Ces travaux de Brumpt sont reçus avec scepticisme, et cette thèse reste très marginale jusqu'aux années 1980[14]. En 1955, la Commission internationale de nomenclature ne reconnait que deux espèces du colon humain : Entamoeba histolytica (= E. dysenteriae), amibe pathogène, agent de la dysenterie amibienne, et Entamoeba coli, autre amibe du colon, non pathogène. La thèse dominante est alors que l'amibiase est liée à deux formes, minuta et histolytica, constituant deux stades évolutifs d'une seule et même espèce[10].
À partir de 1978, des travaux anglo-saxons réactivent la thèse de Brumpt. Il s'agit d'études d'électrophorèse qui permettent de distinguer différents isoenzymes des amibes et qui tendent à montrer l'existence d'une autre espèce différente au sein de E. histolytica. Ces travaux sont confirmés par génétique moléculaire, et l'existence de E. dispar est reconnue par les experts en 1993[14], et officiellement par l'OMS en 1997[15]. E. dispar est morphologiquement identique, mais génétiquement différent de E. histolytica.

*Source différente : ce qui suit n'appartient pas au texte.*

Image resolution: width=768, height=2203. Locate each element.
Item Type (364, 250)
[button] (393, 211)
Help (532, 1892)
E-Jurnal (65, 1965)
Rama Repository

En 2017, Entamoeba dispar est généralement considéré comme non pathogène. Il n'est pas distinguable de E. histolytica en microscopie optique. La différence ne peut être montrée que par des techniques immuno-enzymatiques ou de biologie moléculaire dans des laboratoires spécialisés. Lorsque Entamoeba histolytica/dispar est détecté chez un sujet asymptomatique (porteur sain), il s'agit d' E. dispar dans 90 % des cas et d'E. histolytica dans 10 %[11].
L’amibe est un protozoaire qui fait partie de la classe des Rhizopodes, c'est-à-dire des êtres unicellulaires qui se déplacent en émettant des prolongements cytoplasmiques. Plusieurs genres d'amibes peuvent être commensales du tube digestif, mais la seule espèce réellement pathogène pour l'homme est Entamoeba histolytica.
Le genre Entamoeba se caractérise par un noyau ayant l'aspect d'un anneau après coloration, avec une chromatine disposée en petit amas central (dit caryosome) et en couche périphérique.
Entamoeba histolytica peut se présenter sous deux aspects différents : le trophozoïte, forme cellulaire végétative mobile et de multiplication, et le kyste, forme immobile, de résistance et de contamination[11].
Le trophozoïte présente à son tour deux formes :
Entamoeba histolytica histolytica présente le même aspect général que minuta, avec des caractères supplémentaires, comme la présence d'hématies en voie de digestion dans des vacuoles cytoplasmiques (d’où le nom d’histolytica)[11].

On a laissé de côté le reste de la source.